_Written problem:_
Pull out each line of the records below that contains the string "entry".

-- START OF Listed entries --

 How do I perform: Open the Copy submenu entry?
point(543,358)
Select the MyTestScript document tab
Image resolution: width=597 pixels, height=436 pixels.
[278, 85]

-- END OF Listed entries --

_Exercise solution:_
 How do I perform: Open the Copy submenu entry?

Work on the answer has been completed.